**CONSIGNE 1**
D'après l'extrait sur l'attentat de Djakarta, pourquoi les groupes évoqués recouraient-ils aux enlèvements de touristes et de journalistes étrangers ?
**CONSIGNE 2**
Résumez en deux phrases l'extrait consacré à l'attentat de Djakarta.

**EXTRAIT**
------------------------

10.9.04

Au lendemain de Djakarta

Une réflexion en passant sur le traitement médiatique de la menace terroriste. Par médiatique, il convient d’entendre deux choses : d’abord, le compte-rendu factuel par les journalistes ; ensuite, il convient de ne pas sous estimer l’importance de “spin system”, dont l’affaire Kelly a révélé l’importance et le poids sur les opinions publiques.
Reprenons : une bombe de forte puissance explose devant l’ambassade d’Australie en Indonésie. Le chef de la police de Djakarta, Firman Gani, n'exclu pas qu'il s'agisse d'un attentat suicide. Le chef de la police indonésienne, le général Da'i Bachtiar, estime pour sa part que l'attentat portait la marque d'Azahari Husin, recherché notamment pour son rôle dans les attentats de Bali, qu'il aurait planifiés. L'attentat de jeudi rappelle fortement ceux de Bali en octobre 2002, qui avaient fait 202 morts, et celui contre l'hôtel de luxe Marriott de Djakarta en août 2003, qui avait fait 12 victimes. Les deux officiers étaient d’accord pour dire que l’attentat était, encore une fois, le fait de la Jemaah Islamiah.
Cette organisation islamique avait été formée par deux religieux indonésiens au milieu des années 1980. Tandis qu’Abu Bakar Ba'asyir était le guide spirituel du groupe, plusieurs les agences de renseignement du sud-est asiatique estiment qu'Abdullah Sungkar organisait son développement politique et stratégique. Sa stratégie d’alliances avec les autres organisations séparatistes et terroristes régionales les préoccupaient, notamment avec la philippine Abu Sayyaf, créée par les officiels américains en 1992 afin de contrer le sécessionniste du Front islamique de libération nationale Moro. Ces groupes avaient besoin de financements. Les enlèvements de touristes et de journalistes étrangers étaient une solution largement appliquée. L’aide des fondations panislamistes était également prisée. Avant le 11 septembre 2001, les médias s’inquiétaient surtout de la forte implication libyenne… Depuis, on se souvient qu’au milieu des années 1990, Sungkar aurait noué des relations avec Oussama bin Laden. Même chose avec Abu Sayyaf, liée à Al Qaïda alors que les services de Manille sont incapables, malgré l’aide massive de “conseillers militaires” américains, de le prouver avec certitude.

------------------------

**DONNÉES BRUTES**
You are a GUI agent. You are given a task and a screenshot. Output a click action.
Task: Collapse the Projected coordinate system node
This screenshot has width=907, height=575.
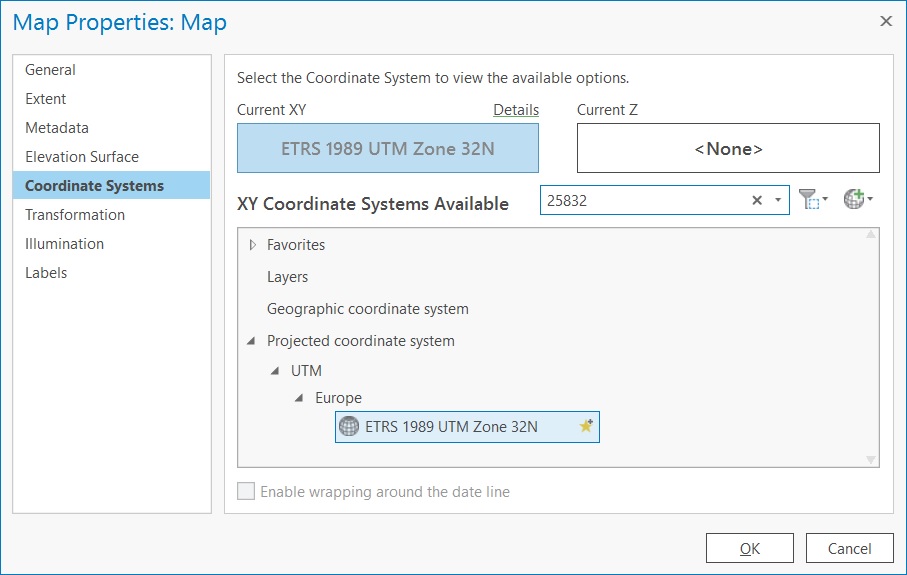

------------------------

**RÉPONSE ATTENDUE 1**
Ces groupes avaient besoin de financements, et les enlèvements de touristes et de journalistes étrangers étaient une solution largement appliquée pour en obtenir, au même titre que l'aide des fondations panislamistes.

**RÉPONSE ATTENDUE 2**
Après l'explosion d'une bombe de forte puissance devant l'ambassade d'Australie en Indonésie, deux responsables de la police indonésienne attribuent cet attentat, qui rappelle ceux de Bali en 2002 et du Marriott de Djakarta en 2003, à la Jemaah Islamiah. Formée au milieu des années 1980 par deux religieux indonésiens, cette organisation s'est alliée à d'autres groupes régionaux comme Abu Sayyaf, s'est financée par des enlèvements et l'aide de fondations panislamistes, et l'un de ses fondateurs, Sungkar, aurait noué des relations avec Oussama bin Laden.